UNA PER DEWEY DELL, IN PREPARAZIONE ALLA PROSSIMA

Un puntaspilli incastrato nel cervello; gesti che spalancano un mondo, un universo. Il velo di Maya nell’esatto istante in cui si squarcia. Da Cesena a Berlino (con scalo mentale a Yoknapatawpha assieme a William Faulkner e i ragazzi) si snoda la saga dei Dewey Dell, in assoluto il segmento più sfuggente, eccitante e imprendibile di roBOt Paths #3.

La ragione sociale è rivelatrice: Dewey Dell, come il personaggio in Mentre morivo di Faulkner che più di ogni altro brucia di vita in una selva di dannati. Un tornado che racchiude in sé un’alba di infinite possibilità, febbrile come il suo autore ai tempi della stesura del romanzo. Un biglietto da visita oneroso, per chiunque abbia familiarità col testo, una lacerazione fin dal primo contatto: madeleine proustiana intrisa di veleno e sottintesi importanti, da subito sganciati i carichi pesanti, ben chiari i termini del gioco fin dal giorno uno, già sai com’è qui. Problema: un riferimento tanto impegnativo occorre meritarlo, altrimenti chiunque racconti a sé stesso e agli altri di fare arte potrebbe anche pretendere di chiamarsi Meursault, o Josef K., o Tom Sawyer, e sfangarla senza che finisca a sfregi. Certo, ognuno ha il diritto di rendersi ridicolo come vuole e può, ma in linea generale non è così che va: la dignità è ancora una misura, il più delle volte.

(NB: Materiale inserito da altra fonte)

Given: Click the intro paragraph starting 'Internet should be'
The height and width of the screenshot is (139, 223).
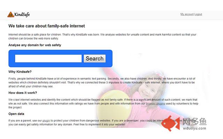Looking at the screenshot, I should pos(102,36).
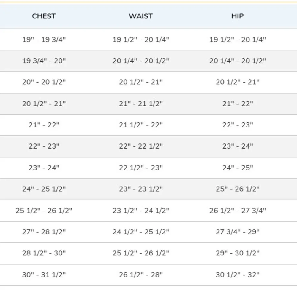Select chest cell 19" - 19 3/4"
Viewport: 297px width, 297px height.
(44, 40)
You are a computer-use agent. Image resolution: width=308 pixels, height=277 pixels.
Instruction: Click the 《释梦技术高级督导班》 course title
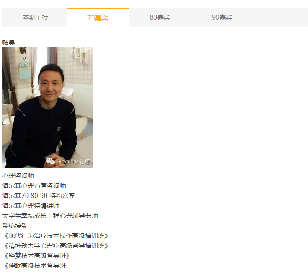(x=37, y=256)
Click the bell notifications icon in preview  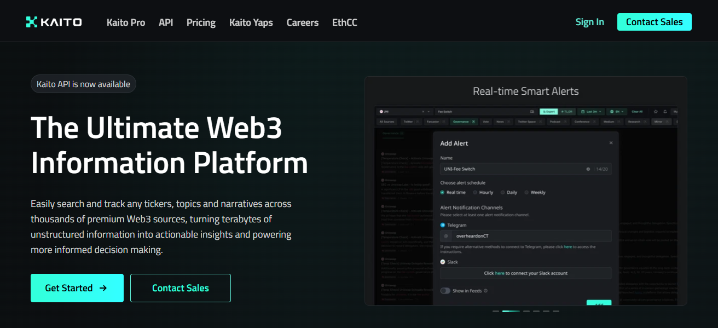(x=665, y=111)
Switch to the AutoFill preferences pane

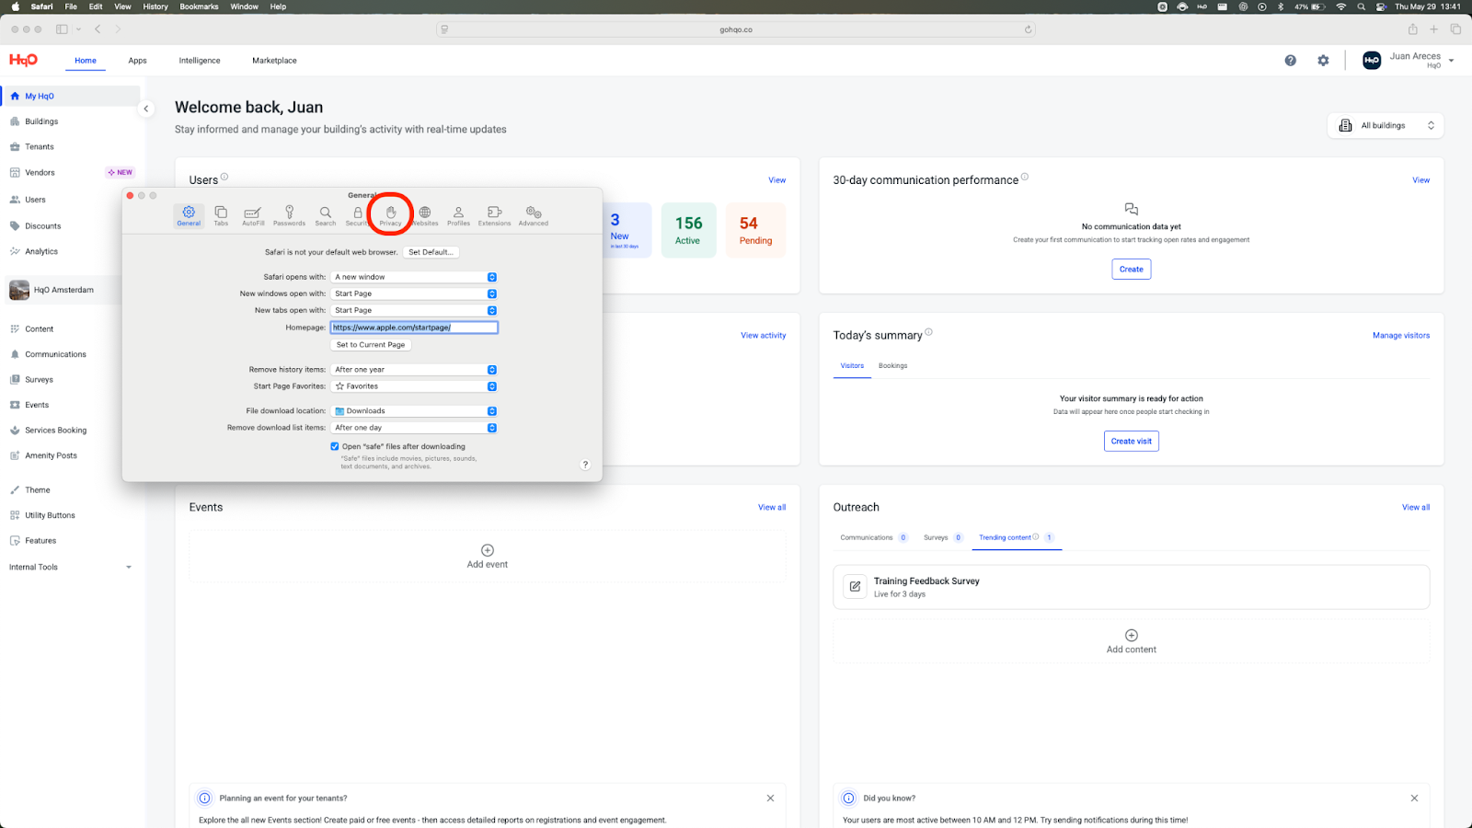253,215
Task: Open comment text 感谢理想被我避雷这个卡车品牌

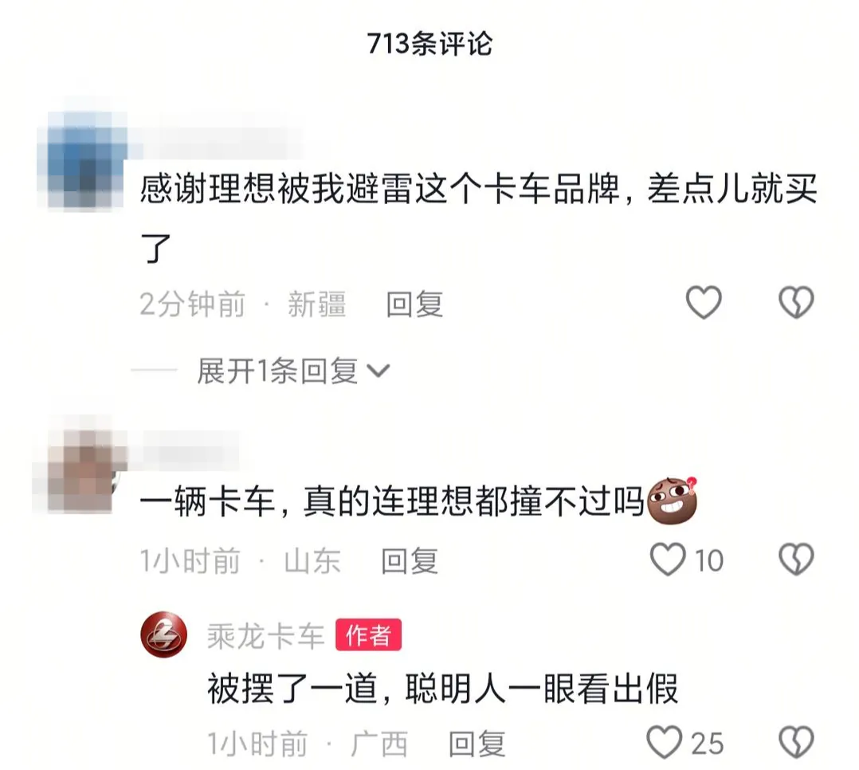Action: 379,190
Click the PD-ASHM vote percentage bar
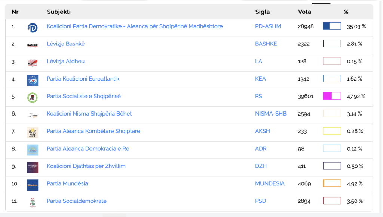The image size is (383, 217). click(332, 26)
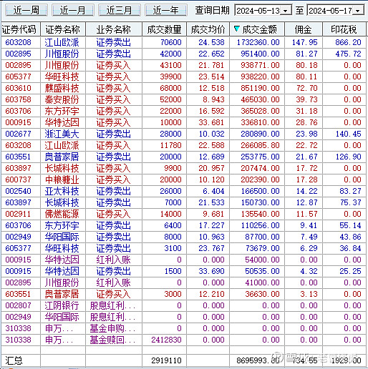Sort by the 成交均价 column header
The image size is (368, 369).
pos(208,29)
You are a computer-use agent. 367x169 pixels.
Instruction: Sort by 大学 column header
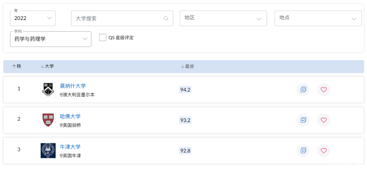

Non avessero dimostrato il reale valore sul campo, non l’avrebbero passata liscia a lungo questi Dewey Dell. Il campo d’azione multilaterale moltiplica l’azzardo, amplifica ben oltre l’umanamente sostenibile il margine di errore, mantiene sempre ben presente quanto il rischio di rovinose cadute nella polvere possa diventare realtà nell’arco di un battito di ciglia. E invece, chissà come, l’impianto regge. L’equilibrio costantemente, meravigliosamente instabile tra teatro kabuki, performance art, azionismo viennese mentale (senza quindi incolpevoli bestie squartate), videoarte e scheletri ritmici che veicolano un sentire confrontazionale dove ogni barriera tra artista e pubblico si sgretola all’istante come una muraglia di biscotti friabili investita da uno tsunami, regge dal primo all’ultimo secondo; tutto l’insieme, edificato su fondamenta che nemmeno con il più sovrumano sforzo di astrazione si potrebbero intuire, acquista un suo senso (inscalfibile) e una consistenza pari al peso specifico del granito.
Lo sa bene chiunque abbia assistito alla performance a palazzo Re Enzo all’interno di roBOt07; lo saprà chi assisterà al prossimo rito, questa sera, prima di Ghostpoet a roBOt Paths #3.